#### TASKS FOR THIS EXERCISE
1: In the passage on eighteenth-century poetry, which poem is named as the representative poem of the first half of the 18th century?
2: Decide whether each statement below agrees with the passage on eighteenth-century poetry, answering yes or no and quoting the deciding words of the passage: (a) Collins's Odes were mostly addressed to abstractions. (b) The style of the romanticists was free of the poetic diction of their classical forerunners. (c) In their dialect, a countryman was called "the untutored swain."

#### TEXT PROVIDED
^^^^^^^^^^^^^^^^

His famous _Elegy_, expressing a meditative mood in
language of the choicest perfection, is the representative poem of the
second half of the 18th century, as the _Rape of the Lock_ is of the
first. The romanticists were quietists, and their scenery is
characteristic. They loved solitude and evening, the twilight vale, the
mossy hermitage, ruins, glens, and caves. Their style was elegant and
academic, retaining a little of the stilted poetic diction of their
classical forerunners. Personification and periphrasis were their
favorite mannerisms: Collins's Odes were largely addressed to
abstractions, such as Fear, Pity, Liberty, Mercy and Simplicity. A poet
in their dialect was always a "bard;" a countryman was "the untutored
swain," and a woman was a "nymph" or "the fair," just as in Dryden and
Pope. Thomson is perpetually mindful of Vergil, and afraid to speak
simply. He uses too many Latin epithets, like _amusive_ and
_precipitant_, and calls a fish-line
The floating line snatched from the hoary steed.
They left much for Cowper and Wordsworth to do in the way of infusing
the new blood of a strong, racy English into our exhausted poetic
diction. Their poetry is impersonal, bookish, literary. It lacks
emotional force, except now and then in Gray's immortal _Elegy_, in his
_Ode on a Distant Prospect of Eton College_, in Collins's lines, _On the
Death of Thomson_, and his little ode beginning, "How sleep the brave."

^^^^^^^^^^^^^^^^

#### RECORDED INFORMATION
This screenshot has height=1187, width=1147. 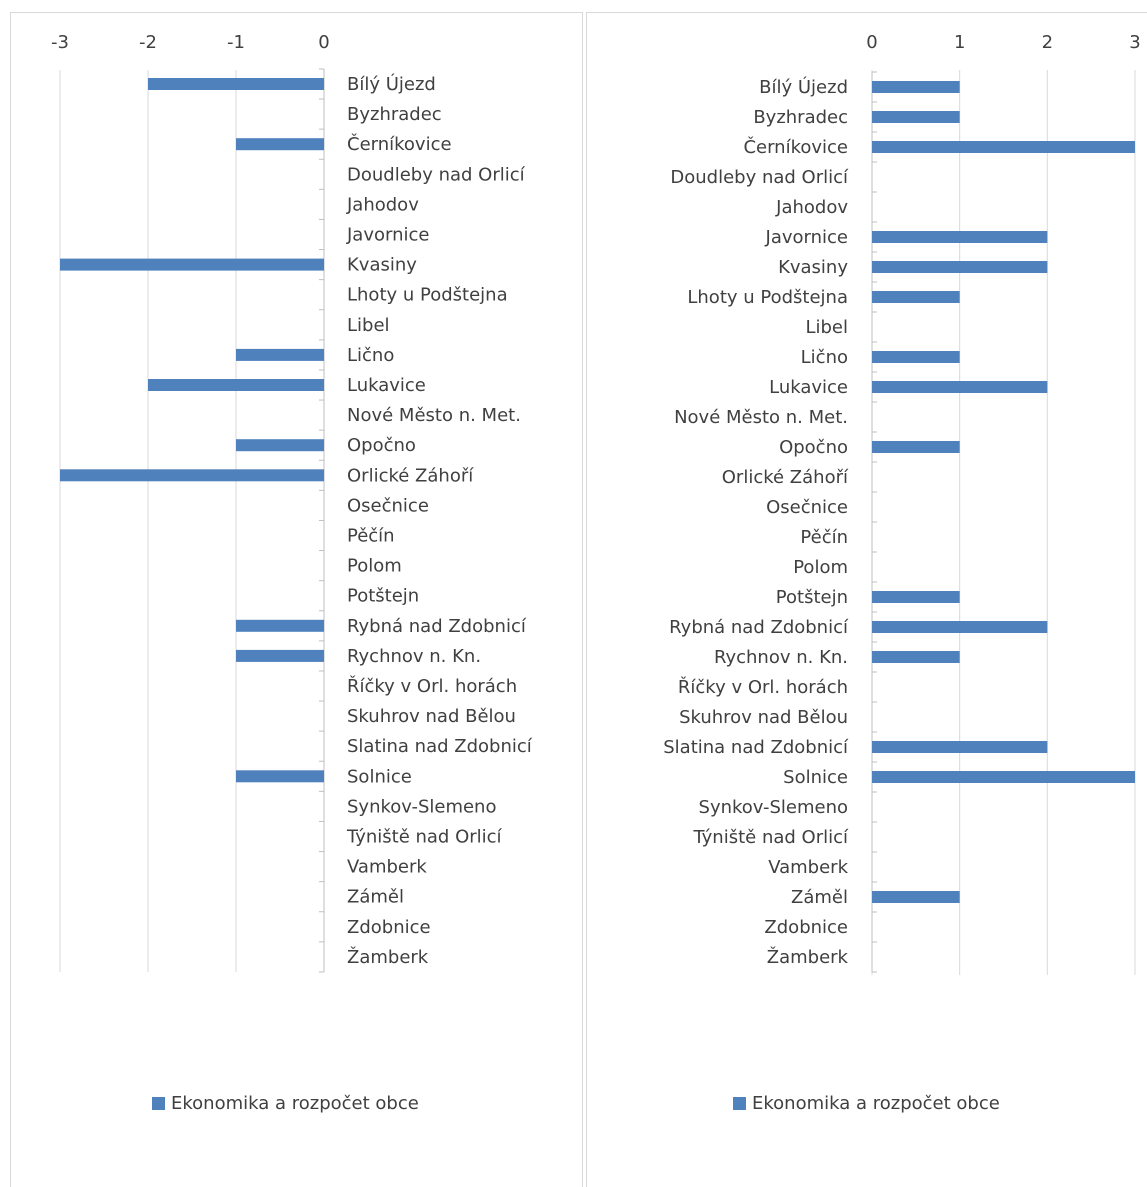 I want to click on category-label: Rybná nad Zdobnicí, so click(x=437, y=626).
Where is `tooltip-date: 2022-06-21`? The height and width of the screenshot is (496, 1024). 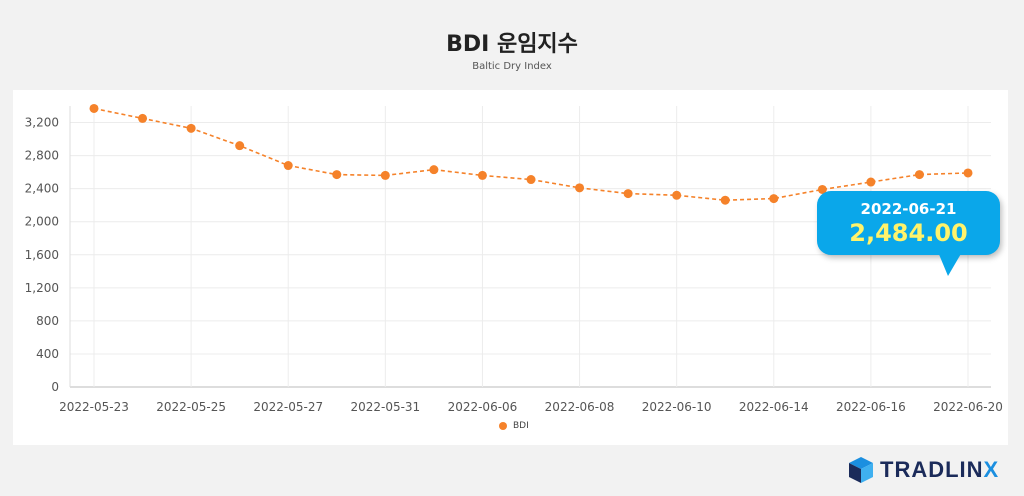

^^^^^^^^^^^^^^^^

#### ANSWERS BY TASK
1: The _Rape of the Lock_.

2:
(a) Yes: "Collins's Odes were largely addressed to abstractions, such as Fear, Pity, Liberty, Mercy and Simplicity."
(b) No: "retaining a little of the stilted poetic diction of their classical forerunners."
(c) Yes: "a countryman was "the untutored swain,""